Joseph Henry Peeples Jr. (January 22, 1914 – August 18, 1988), known as Joe Henry Peeples Jr., was a Florida state legislator. He served in the Florida House of Representatives for Glades County for 22 years.

Peeples was born in Zolfo Springs, Florida in 1914, one of five children of Joseph Henry Peeples Sr. (1869–1942) and Sweet Hogan. His father, known as Joe Henry Sr., served in the House of Representatives for Glades County from 1929 to 1934 and 1937 to 1941. Joe Henry Jr. attended county schools, graduating from Moore Haven High School in 1931. He worked at his father's ranch while attending schools and was also on the school basketball team. After finishing school, he worked in the cattle ranching business with his father until Joe Henry Sr.'s death in 1942.

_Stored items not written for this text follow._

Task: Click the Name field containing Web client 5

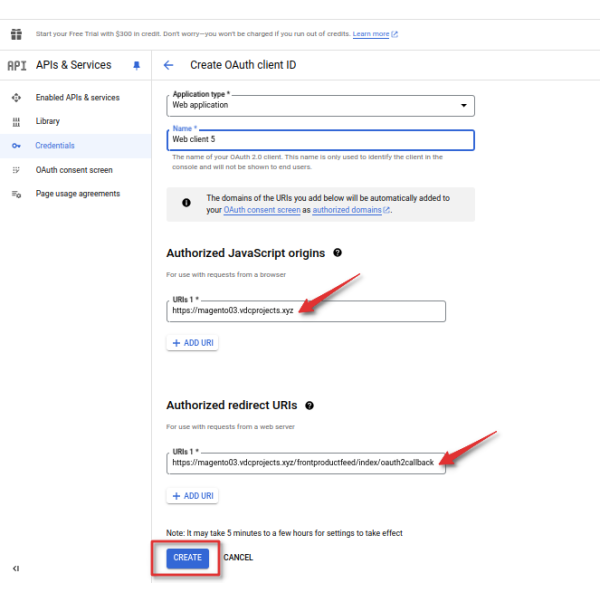Action: tap(320, 140)
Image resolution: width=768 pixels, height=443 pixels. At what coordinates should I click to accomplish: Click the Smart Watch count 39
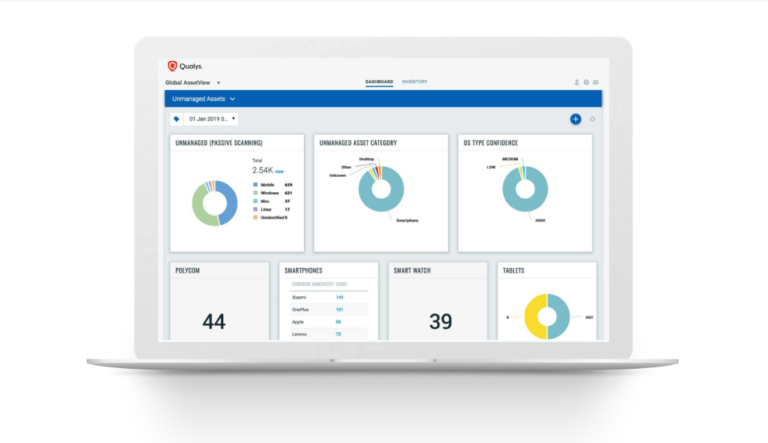pyautogui.click(x=440, y=321)
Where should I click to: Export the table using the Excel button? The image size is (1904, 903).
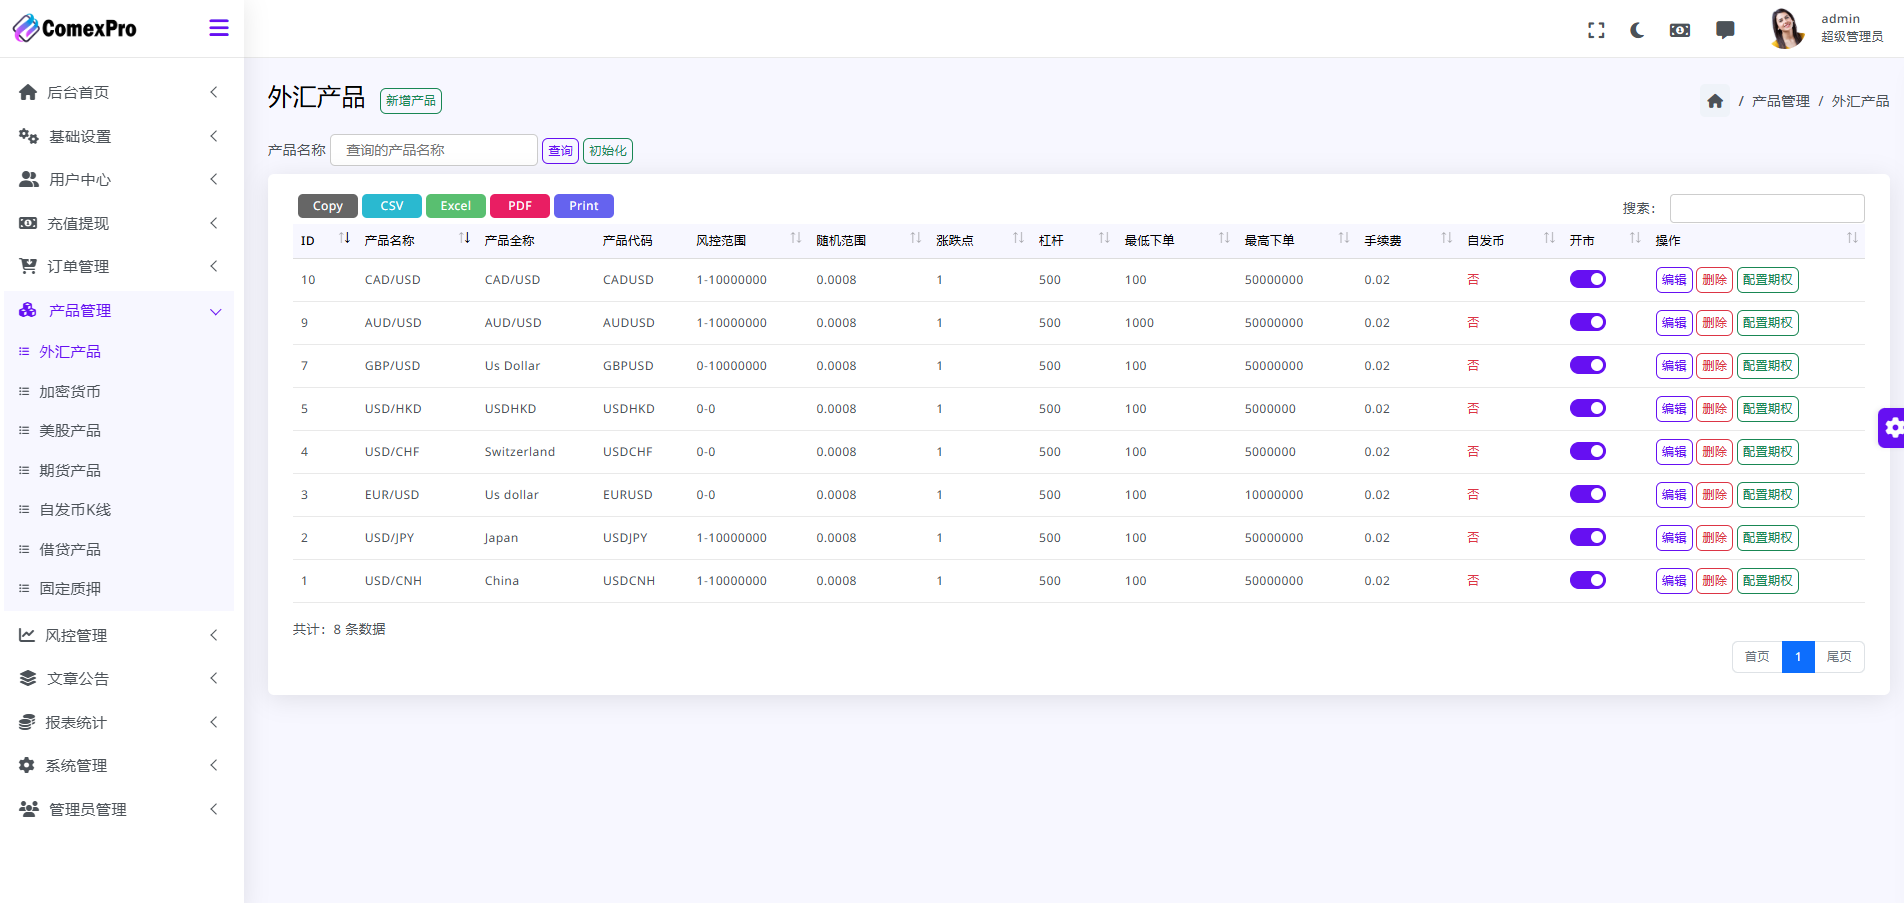[455, 206]
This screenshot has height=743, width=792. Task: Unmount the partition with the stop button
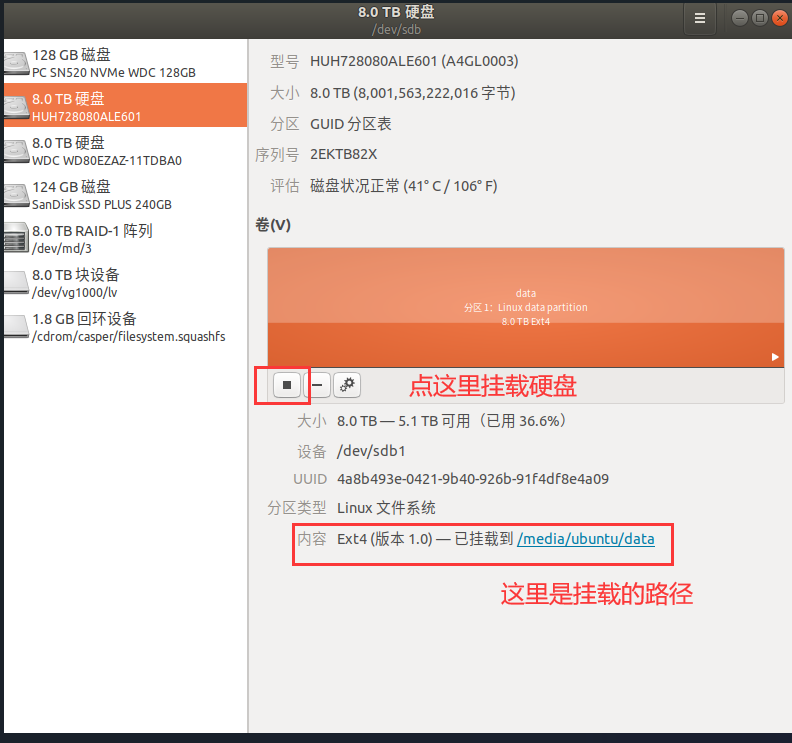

Although a resident of Highlands County at the time, when his father died, Joe Henry Jr. was elected to finish his term as representative for Glades County. He was re-elected repeatedly until retiring in 1965. During his time in the house, he served as president of the livestock committee, and as a member of the salt water fisheries, fish and game, and finance and taxation committees. He also was chairman of the Water Resources Development & Conservation Committee and Dean of the House on one occasion.

Peeples was married to Emma Laura Bethea in February 1940, who he had three children with, Joan (born 1941), Joseph Henry III (born 1944), and John Hosia (born 1950). He was also a member of the Florida Cattlemen's Association and the Baptist church. He enjoyed hunting and fishing as recreational interests. He died in 1988 and was interred at Ortona Cemetery in Glades County.